If you were given the choice of having:<p>A. 10% ownership<p>or<p>B. 10% profit, increasing to 20% over the next 8 years and a clause for the same % if the company is sold.<p>What would you choose?<p>Both options would be an officer position in the company.
======
mdolon
I think it depends on a few factors, namely:

\- The likelihood of the company selling (consider both near or long term) or
going public

\- The difference between 10% profit and the salary you would make with 10%
ownership

\- How likely profit is to increase compared to the likelihood of the company
selling

In other words, it totally depends on the company and the situation. A web
design company will probably never get acquired or go public, and so ownership
doesn't mean much, whereas if you're working on something that interests
Google or Facebook, the chances of acquisition (and the value of ownership)
increase exponentially.
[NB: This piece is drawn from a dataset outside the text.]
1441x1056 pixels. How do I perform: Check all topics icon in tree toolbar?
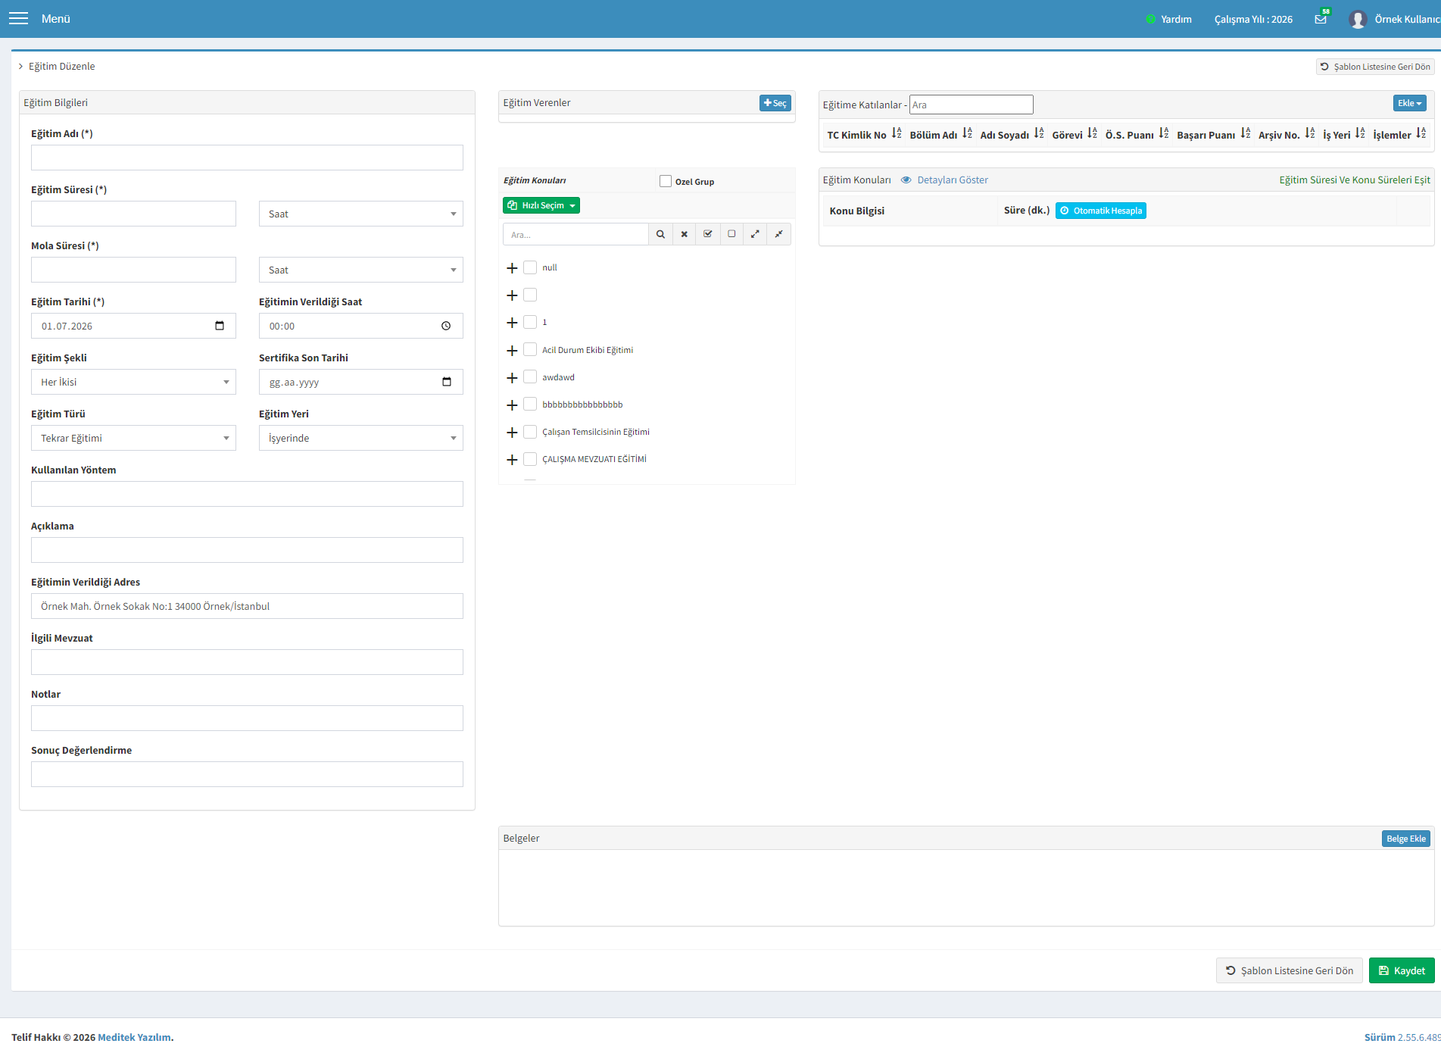[x=707, y=234]
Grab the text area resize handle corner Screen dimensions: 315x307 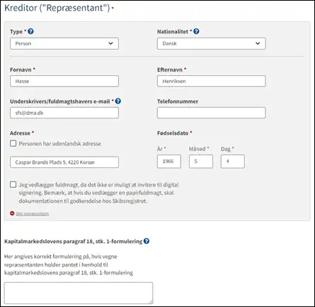point(151,302)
Then again, my reasoning is based purely on monetary
gain - you should probably consider the impact of ownership on the company and
your personal life/career as well.

------
ownershipopp
Let me add some more information which is relevant. I have been with a company
for 6 years now out of 8 years in business. We have grown from a bootstrapped
operation running out of a garage to a company with a solid customer base and
re-occurring revenue. We have no debt and are profitable. I didn’t start the
company, only helped build it, so the owner is offering me options because of
the value I bring. I see benefits for both options. I wanted to hear some
other opinions.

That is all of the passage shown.